Apartó la mirada. De pronto el warden lord Rymer pareció despertar de su lujurioso ensimismamiento, enarboló el mazo con energía y, al ver a su alrededor tan grandísimo silencio (ya no había ni murmullos, y todos los estudiantes habían dado cuenta de sus míseras cenas y huido hacía rato de las mesas bajas llevándose algún cuchillo para compensarse), hizo un gesto despectivo y vago señalándonos con el mango y dijo:

—¿Qué les ocurre a ustedes? ¿No tienen nada que decirse o es que ha pasado un ángel? —Y poniéndose en pie, apartó con la cadera (un empellón de asco) el plato de su solomillo intacto y apeado de guisantes, lanzó un grosero latinajo sin hacer ya el menor esfuerzo por pronunciarlo verosímilmente, dio un último y sañudo golpe sobre la devastada peana y gritó eufórico—: ¡Postres!
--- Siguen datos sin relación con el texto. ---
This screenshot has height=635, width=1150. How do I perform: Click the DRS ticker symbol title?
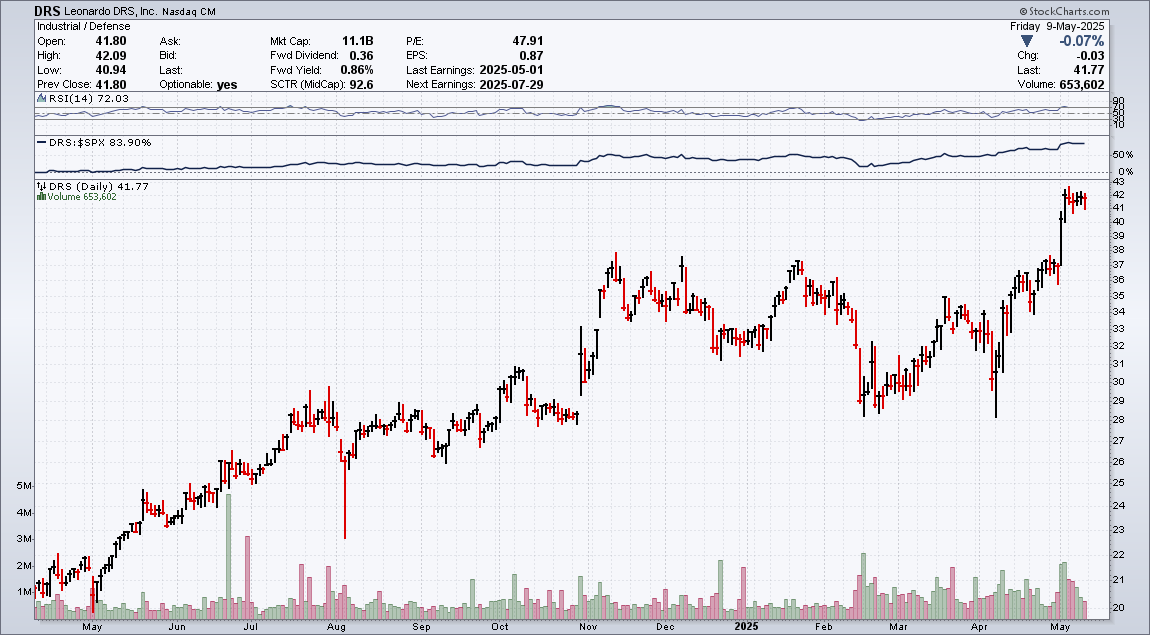pos(47,11)
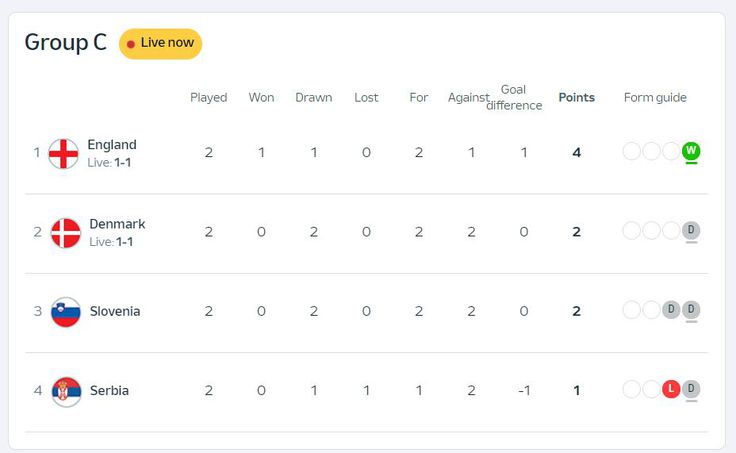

Es este un momento de gran solemnidad y belleza (plástica) en las cenas alzadas, pues es la señal para que los comensales se levanten y, de nuevo en fila (aunque ahora mal guardada, tambaleante y anárquica), pasen a un salón, más informal y acogedor que el refectorio, en el que durante hora y media se toman parsimoniosamente frutas del tiempo, frutas tropicales, frutos secos, helado, pasteles, tartas, sorbetes, bombones puros, galletas, oblea y bombones rellenos de licor y menta al tiempo que se van pasando en el sentido de las agujas del reloj y muy velozmente varias botellas o más bien garrafas de diferentes oportos extraordinarios que no se consiguen en el mercado. En esta segunda fase de la cena, más próspera, más medieval que dieciochesca y conocida localmente como ingestión de bananas a la luz de la luna, se cambia finalmente de interlocutores, ya no hay límite de tiempo para charlar con ellos y, a medida que el oporto agudiza los deseos de resarcimiento y completa el deterioro verbal causado por los vinos en la primera fase, la conversación va haciéndose general, insubordinada, atropellada e incluso caótica, indecente a veces. Cabe, además, la remota posibilidad de que el warden (queda, como todo, a su voluntad) decida brindar por la Reina en un momento dado, lo cual significa que se puede por fin fumar. Pero el momento de gran solemnidad y belleza (plástica) se produce al salir del refectorio, pues al hacerlo los comensales deben conservar y llevar consigo, en la mano, la servilleta que hasta entonces han utilizado, por muy manchada y restregada que esté; y el vaivén del minúsculo paño blanco (un poco marcial, como siempre que se marcha en fila) contrasta de manera sublime con el lento y amplísimo vuelo de las negras togas interminables. Clare Bayes tuvo el detalle irónico de colocarse la servilleta como un babero, cubriendo el escote durante la marcha. Se echó a reír y creo que rio hacia mí. Luego, sentada lejos durante los postres junto a la autoridad Toby Rylands y cerca de su marido, no volvió a mirarme en lo que quedó de noche. A partir de un momento dado yo fumé sin parar, gracias a la tolerancia imprevista o a la devoción monárquica del warden lord Rymer.